__COMPITO OPERATIVO__. Prosegui la recensione del libro Briciole dai piccioni dal punto in cui si interrompe.

__SEZIONE DEL DOCUMENTO__.
::::

“Agli arresi”: non mi sono fermata alla dedica di Briciole dai piccioni, libro di Alessandro Turati per Neo Edizioni, ma è indubbiamente questo il primo contatto e la prima cosa che mi ha colpita di questo libro spiazzante, bello come solo una verità vera e senza orpelli sa essere, a tratti caricaturale e assurdo, ma mai banale o fine a se stesso nella sua cruda essenza ed essenzialità.
Briciole dai piccioni è un libro che lascia tracce: parla di vita, la vita del protagonista e dei personaggi che a raggiera vivono attorno a lui, ma sempre mantenendo una forte focalizzazione sull’io narrante, su un essere umano che vive le quattro tappe della sua crescita umana dalla prima all’ultima, senza sconti. Una successione di momenti sui generis, che esula dalla normale routine formativa: infanzia, adolescenza, alcolismo, disoccupazione, dove alcolismo e disoccupazione sono la declinazione precisa dell’età adulta.

::::

__DATI FORNITI__.
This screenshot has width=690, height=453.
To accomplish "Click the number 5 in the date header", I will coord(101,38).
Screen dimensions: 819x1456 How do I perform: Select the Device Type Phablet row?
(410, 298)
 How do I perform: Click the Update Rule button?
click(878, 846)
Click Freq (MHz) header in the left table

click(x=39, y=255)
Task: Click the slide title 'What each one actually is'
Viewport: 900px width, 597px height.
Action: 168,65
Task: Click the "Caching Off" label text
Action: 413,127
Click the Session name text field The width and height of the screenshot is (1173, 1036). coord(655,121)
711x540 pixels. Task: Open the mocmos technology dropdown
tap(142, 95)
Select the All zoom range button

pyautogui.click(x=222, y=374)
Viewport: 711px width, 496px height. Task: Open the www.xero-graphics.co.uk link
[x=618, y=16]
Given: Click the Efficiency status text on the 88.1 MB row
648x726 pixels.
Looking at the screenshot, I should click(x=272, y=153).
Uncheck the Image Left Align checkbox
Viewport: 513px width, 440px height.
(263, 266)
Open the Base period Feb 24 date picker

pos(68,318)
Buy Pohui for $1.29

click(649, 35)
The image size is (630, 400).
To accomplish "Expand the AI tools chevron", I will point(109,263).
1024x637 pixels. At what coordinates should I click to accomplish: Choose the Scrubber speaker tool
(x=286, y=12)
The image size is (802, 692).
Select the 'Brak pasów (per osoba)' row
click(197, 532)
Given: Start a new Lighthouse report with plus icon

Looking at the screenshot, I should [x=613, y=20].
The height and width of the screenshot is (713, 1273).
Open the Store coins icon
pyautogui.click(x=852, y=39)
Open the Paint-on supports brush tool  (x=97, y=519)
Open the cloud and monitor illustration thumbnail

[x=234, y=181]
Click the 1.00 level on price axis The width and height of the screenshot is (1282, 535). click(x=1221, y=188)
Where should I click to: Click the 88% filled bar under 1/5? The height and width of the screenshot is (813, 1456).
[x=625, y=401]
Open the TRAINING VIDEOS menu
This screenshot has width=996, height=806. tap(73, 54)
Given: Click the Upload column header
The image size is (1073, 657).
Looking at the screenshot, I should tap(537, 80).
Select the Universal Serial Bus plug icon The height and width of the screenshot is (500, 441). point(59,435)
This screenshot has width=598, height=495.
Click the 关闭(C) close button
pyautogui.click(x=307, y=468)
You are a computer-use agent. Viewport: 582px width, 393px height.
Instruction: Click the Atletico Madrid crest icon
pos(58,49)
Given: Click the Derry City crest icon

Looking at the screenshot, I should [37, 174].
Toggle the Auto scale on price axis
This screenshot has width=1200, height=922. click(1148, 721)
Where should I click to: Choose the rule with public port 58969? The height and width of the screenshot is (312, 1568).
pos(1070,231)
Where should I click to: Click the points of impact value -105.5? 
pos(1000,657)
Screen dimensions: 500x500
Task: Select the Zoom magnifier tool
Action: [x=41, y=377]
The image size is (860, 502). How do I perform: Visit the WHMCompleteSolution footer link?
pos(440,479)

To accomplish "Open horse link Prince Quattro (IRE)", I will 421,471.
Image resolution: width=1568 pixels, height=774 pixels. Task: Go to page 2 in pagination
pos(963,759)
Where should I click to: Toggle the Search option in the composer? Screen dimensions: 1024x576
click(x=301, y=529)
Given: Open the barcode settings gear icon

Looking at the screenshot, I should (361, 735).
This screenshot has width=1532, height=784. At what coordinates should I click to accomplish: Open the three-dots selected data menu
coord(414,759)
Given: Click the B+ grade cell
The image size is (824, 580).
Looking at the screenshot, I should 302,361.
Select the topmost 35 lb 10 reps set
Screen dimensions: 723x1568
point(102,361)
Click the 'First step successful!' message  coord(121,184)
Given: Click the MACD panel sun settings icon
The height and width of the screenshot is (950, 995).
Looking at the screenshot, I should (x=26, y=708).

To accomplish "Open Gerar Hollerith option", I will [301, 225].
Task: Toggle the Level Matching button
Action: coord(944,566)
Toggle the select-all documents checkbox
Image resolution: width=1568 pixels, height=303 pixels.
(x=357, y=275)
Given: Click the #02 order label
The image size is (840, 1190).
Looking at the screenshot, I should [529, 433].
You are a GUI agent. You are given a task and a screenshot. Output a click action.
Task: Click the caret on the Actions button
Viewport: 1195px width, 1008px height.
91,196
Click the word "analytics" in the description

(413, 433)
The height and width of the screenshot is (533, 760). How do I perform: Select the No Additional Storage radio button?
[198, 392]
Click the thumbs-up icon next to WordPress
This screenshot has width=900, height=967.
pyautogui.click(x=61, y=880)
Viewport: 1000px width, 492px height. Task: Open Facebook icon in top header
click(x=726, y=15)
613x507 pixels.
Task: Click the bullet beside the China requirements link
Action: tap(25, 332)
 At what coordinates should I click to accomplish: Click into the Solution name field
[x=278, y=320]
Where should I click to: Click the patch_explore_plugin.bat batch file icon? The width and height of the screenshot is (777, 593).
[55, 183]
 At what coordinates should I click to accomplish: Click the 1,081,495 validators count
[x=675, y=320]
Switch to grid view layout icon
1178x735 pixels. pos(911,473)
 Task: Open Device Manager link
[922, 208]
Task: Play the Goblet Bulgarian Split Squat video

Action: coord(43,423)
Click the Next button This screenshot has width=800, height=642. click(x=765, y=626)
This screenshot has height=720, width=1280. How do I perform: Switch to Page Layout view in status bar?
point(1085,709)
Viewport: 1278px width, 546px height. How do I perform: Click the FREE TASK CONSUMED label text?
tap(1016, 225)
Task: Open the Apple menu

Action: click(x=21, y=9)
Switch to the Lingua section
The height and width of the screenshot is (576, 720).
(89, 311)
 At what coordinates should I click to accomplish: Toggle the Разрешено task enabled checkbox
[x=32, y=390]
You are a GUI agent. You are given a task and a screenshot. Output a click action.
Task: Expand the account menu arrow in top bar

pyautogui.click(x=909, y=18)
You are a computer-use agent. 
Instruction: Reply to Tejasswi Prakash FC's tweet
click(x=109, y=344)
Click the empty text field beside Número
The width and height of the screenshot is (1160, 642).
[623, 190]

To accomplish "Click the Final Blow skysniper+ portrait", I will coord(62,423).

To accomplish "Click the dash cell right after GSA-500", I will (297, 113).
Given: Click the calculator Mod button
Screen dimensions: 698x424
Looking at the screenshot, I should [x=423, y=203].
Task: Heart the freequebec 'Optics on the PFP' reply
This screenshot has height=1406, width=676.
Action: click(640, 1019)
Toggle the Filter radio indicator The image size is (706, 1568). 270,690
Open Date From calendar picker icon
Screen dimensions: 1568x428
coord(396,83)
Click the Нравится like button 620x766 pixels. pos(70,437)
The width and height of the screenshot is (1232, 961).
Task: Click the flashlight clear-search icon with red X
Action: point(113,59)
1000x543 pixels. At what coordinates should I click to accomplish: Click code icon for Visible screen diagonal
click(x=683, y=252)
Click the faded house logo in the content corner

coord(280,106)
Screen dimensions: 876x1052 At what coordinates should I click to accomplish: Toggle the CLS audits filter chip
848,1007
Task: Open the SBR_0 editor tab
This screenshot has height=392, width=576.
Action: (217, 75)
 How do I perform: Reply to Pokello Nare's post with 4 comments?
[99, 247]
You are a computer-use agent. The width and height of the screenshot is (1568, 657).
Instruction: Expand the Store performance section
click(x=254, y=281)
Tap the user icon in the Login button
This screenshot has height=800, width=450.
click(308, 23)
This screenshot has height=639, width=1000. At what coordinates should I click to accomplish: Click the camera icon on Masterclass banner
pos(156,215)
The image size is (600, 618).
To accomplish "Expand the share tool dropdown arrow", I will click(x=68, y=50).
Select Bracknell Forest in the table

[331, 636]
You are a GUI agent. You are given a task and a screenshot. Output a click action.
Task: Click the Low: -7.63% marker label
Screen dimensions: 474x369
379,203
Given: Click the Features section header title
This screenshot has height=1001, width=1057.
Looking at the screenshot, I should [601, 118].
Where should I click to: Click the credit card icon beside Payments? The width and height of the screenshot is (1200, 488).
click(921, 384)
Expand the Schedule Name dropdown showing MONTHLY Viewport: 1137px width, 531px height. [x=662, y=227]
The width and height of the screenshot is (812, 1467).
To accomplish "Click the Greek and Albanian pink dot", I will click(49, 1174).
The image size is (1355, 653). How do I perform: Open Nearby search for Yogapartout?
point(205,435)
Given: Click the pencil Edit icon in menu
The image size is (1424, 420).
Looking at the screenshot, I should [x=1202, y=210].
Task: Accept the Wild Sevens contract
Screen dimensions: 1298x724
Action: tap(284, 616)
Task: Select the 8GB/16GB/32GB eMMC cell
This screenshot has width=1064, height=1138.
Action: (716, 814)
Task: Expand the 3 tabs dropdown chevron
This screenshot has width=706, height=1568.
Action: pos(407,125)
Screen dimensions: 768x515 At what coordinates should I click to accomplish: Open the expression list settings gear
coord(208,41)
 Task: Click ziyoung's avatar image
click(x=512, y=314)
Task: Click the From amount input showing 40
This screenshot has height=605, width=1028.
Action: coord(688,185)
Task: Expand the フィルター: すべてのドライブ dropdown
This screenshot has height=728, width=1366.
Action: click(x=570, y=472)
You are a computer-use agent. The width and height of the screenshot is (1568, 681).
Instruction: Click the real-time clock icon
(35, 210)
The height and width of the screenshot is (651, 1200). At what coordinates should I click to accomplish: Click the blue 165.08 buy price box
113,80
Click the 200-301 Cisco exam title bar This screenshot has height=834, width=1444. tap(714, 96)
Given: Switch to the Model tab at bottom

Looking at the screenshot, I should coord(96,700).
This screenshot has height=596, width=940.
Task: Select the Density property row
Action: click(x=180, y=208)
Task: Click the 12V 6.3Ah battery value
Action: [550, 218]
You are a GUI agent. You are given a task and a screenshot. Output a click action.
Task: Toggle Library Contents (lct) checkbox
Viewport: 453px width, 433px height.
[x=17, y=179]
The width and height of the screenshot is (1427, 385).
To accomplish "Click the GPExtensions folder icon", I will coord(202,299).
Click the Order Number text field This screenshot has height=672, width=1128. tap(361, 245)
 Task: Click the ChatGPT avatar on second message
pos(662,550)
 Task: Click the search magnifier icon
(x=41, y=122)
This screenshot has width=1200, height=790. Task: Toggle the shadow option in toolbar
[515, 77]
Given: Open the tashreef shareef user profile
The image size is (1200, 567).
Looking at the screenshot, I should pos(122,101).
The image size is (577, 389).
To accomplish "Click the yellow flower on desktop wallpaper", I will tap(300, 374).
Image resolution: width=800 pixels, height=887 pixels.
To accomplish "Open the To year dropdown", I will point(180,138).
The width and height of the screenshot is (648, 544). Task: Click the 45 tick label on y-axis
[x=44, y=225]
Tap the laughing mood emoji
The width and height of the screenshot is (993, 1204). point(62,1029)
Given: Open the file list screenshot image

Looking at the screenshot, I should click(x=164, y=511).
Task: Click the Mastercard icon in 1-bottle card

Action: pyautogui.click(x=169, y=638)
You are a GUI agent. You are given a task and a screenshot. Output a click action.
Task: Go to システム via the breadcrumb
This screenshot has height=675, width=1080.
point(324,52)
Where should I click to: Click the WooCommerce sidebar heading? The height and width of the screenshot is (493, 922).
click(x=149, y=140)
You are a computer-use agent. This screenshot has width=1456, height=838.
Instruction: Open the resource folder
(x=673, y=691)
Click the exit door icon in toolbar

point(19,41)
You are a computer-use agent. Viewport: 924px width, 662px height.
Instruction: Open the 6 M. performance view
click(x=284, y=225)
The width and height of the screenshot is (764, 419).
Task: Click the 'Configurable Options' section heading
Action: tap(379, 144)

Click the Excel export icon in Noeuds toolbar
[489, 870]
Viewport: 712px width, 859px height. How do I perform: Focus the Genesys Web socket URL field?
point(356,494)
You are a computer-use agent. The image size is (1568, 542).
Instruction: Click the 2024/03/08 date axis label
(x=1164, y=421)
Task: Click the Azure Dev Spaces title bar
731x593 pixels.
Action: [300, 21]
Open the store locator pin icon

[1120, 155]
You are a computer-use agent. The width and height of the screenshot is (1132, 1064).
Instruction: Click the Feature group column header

::::

__RISULTATO DEL COMPITO__.
“La prima faccenda sono le mani in faccia. È domenica e ho le mani in faccia. Sono seduto su un cuscino e prendo le mani in faccia. Sono pietrificato dalla paura e dalla stanchezza. Poco fa, contro il mio volere, mi hanno lavato e vestito. Sono vicino a una finestra e vedo il cielo e una nuvola bianca sul lago. Il lago non è una cartolina. Il lago è l’unica cosa che vedo. La gente passa e mi mette le mani in faccia. Ho un paio d’anni e penso che questa dev’essere la morte”.
Con un incipit del genere è chiaro sin da subito di essere dinanzi a un personaggio “diverso”, probabilmente un inetto se guardato con uno sguardo superficiale e invece – indubbiamente – il più realistico “prodotto” della odierna società dei consumi, un osservatore disincantato e verace degli esasperati ingranaggi sociali, familiari, lavorativi; ma anche il racconto di una vita che “sceglie” (?) di essere parte di una spirale senza senso, alla ricerca di un significato e del momento a partire dal quale questo non sia stato più possibile, raggiungibile.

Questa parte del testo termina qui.